■ **Données disponibles**
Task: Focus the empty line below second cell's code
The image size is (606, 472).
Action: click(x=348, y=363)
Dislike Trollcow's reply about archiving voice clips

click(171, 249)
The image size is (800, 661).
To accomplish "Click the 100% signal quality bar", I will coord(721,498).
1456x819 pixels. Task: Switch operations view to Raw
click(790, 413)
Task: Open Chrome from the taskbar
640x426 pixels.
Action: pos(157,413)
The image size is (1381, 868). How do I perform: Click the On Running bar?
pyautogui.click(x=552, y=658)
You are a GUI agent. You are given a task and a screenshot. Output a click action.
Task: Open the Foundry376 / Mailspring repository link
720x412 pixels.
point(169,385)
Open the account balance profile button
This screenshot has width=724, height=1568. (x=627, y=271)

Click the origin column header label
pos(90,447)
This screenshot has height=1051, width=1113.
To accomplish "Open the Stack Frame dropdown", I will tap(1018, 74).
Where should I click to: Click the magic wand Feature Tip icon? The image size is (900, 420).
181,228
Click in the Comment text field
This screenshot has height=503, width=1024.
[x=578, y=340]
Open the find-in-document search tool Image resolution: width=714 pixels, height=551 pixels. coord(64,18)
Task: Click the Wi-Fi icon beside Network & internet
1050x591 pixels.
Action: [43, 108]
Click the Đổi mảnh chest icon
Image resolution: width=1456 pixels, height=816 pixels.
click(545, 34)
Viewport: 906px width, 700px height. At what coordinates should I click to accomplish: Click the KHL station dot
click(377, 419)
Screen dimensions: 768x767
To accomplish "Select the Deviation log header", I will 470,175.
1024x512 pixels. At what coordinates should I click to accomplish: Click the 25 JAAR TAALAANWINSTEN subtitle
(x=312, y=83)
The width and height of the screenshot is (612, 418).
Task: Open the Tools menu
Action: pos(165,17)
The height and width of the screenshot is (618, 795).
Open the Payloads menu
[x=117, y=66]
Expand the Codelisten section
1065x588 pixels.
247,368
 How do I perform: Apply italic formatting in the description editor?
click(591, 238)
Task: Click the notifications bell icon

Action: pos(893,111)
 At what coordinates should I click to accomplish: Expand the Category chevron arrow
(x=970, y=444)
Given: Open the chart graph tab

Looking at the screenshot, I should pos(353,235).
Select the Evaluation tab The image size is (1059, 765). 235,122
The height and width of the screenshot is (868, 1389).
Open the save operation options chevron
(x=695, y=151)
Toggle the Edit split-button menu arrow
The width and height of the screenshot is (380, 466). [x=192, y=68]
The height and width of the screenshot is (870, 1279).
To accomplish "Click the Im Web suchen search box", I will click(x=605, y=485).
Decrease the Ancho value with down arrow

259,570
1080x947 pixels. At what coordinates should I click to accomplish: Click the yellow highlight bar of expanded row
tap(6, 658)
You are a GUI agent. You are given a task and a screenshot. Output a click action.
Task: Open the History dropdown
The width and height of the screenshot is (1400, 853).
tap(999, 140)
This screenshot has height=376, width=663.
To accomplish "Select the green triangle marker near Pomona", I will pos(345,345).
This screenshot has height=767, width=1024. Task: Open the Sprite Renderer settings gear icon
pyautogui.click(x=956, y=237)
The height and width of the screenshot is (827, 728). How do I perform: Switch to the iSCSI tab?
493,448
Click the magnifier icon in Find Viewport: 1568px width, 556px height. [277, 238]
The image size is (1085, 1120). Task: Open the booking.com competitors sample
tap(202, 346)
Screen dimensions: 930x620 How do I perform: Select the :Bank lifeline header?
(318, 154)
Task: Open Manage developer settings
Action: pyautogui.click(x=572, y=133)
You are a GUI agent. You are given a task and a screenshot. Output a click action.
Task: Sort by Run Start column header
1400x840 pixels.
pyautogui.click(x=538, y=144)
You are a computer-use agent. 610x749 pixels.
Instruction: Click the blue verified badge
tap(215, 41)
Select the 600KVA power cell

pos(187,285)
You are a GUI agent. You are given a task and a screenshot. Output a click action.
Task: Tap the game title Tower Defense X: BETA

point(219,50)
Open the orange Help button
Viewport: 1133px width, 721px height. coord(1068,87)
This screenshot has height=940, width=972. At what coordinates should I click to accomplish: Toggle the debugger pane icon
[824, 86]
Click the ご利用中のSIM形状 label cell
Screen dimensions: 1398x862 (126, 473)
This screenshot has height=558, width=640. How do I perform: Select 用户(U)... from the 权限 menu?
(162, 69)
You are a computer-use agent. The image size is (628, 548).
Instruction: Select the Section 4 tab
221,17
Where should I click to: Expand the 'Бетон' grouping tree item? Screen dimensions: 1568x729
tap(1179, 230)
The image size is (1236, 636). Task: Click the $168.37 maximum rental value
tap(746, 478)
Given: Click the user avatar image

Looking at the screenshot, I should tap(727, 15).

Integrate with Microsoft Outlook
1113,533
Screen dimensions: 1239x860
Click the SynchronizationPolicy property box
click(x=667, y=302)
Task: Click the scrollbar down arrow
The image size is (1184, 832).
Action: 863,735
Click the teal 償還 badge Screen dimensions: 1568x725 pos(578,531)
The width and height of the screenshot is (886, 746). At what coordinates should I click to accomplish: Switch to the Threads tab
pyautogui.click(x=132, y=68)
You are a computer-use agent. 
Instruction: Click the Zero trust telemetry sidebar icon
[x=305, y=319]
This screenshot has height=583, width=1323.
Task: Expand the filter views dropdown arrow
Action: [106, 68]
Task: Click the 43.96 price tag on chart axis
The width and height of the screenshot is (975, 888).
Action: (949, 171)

■ **Exercice proposé**
En partant du début des données et en terminant à la ligne qui contient « click(171, 249) », cette ligne comprise, recopiez les lignes en substituant « comment » à « reply ». Tout le reste doit demeurer inchangé.

■ **Corrigé**
Task: Focus the empty line below second cell's code
The image size is (606, 472).
Action: click(x=348, y=363)
Dislike Trollcow's comment about archiving voice clips

click(171, 249)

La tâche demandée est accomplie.